Roger Ebert using software to find his lost voice

After losing his voice following surgery, the film critic is using a new kind of text-to-speech software to communicate in a voice that sounds just like his.

Lance Whitney Contributing Writer
Lance Whitney is a freelance technology writer and trainer and a former IT professional. He's written for Time, CNET, PCMag, and several other publications. He's the author of two tech books--one on Windows and another on LinkedIn.
Lance Whitney
3 min read

Although he lost his voice to cancer surgery, Roger Ebert is sounding like his old self thanks to some innovative software.

The famous film critic, known for his spirited debates with the late Gene Siskel on their "At the Movies" show, has survived a difficult few years.
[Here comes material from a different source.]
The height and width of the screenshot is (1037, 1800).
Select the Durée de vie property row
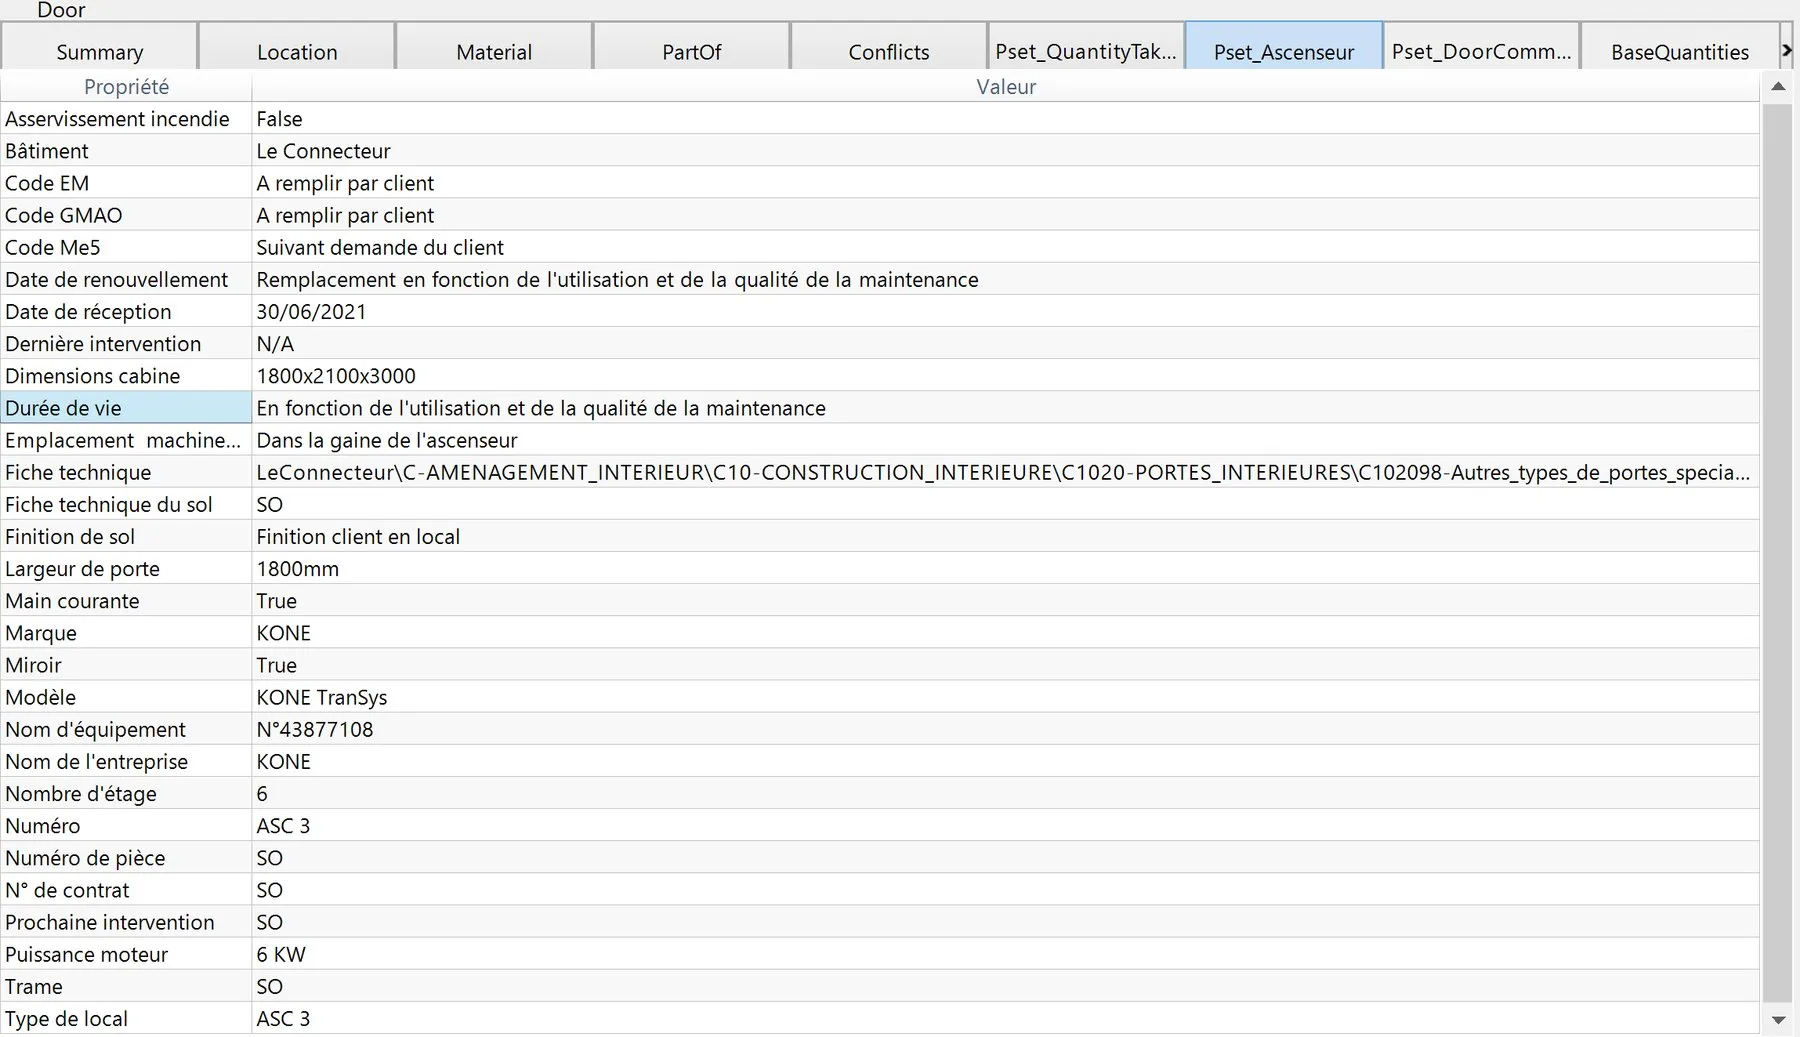pyautogui.click(x=880, y=408)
Diagnosed with thyroid cancer in 2002, Ebert underwent a series of operations that eventually robbed him of his voice and lower jaw, taking away his ability to speak, eat, and drink. To communicate with the outside world, he has relied on traditional text-to-speech (TTS) software that speaks whatever he types.

But traditional TTS software is far from perfect. The voice that comes out of the computer can sound robotic and mechanical. One of the best-known examples is probably the audio system used by famed physicist Stephen Hawking. Voices that use an accent for added flair--Ebert initially tried a British voice--often mispronounce words and are still hard to understand.

Then one day, as Ebert writes on his Web site, he was surfing the Web and discovered a site for a company called CereProc with a new kind of TTS software, one that builds voices based on a person's actual recordings.

After initially ruling out audio from his film review broadcasts, Ebert eventually sent CereProc the original commentary tracks that he recorded for the DVD releases of such films as "Casablanca," "Citizen Kane," and even "Beyond the Valley of the Dolls." CereProc first transcribed the audio recordings and then tweaked and programmed them into a final voice pattern for Ebert to beta test.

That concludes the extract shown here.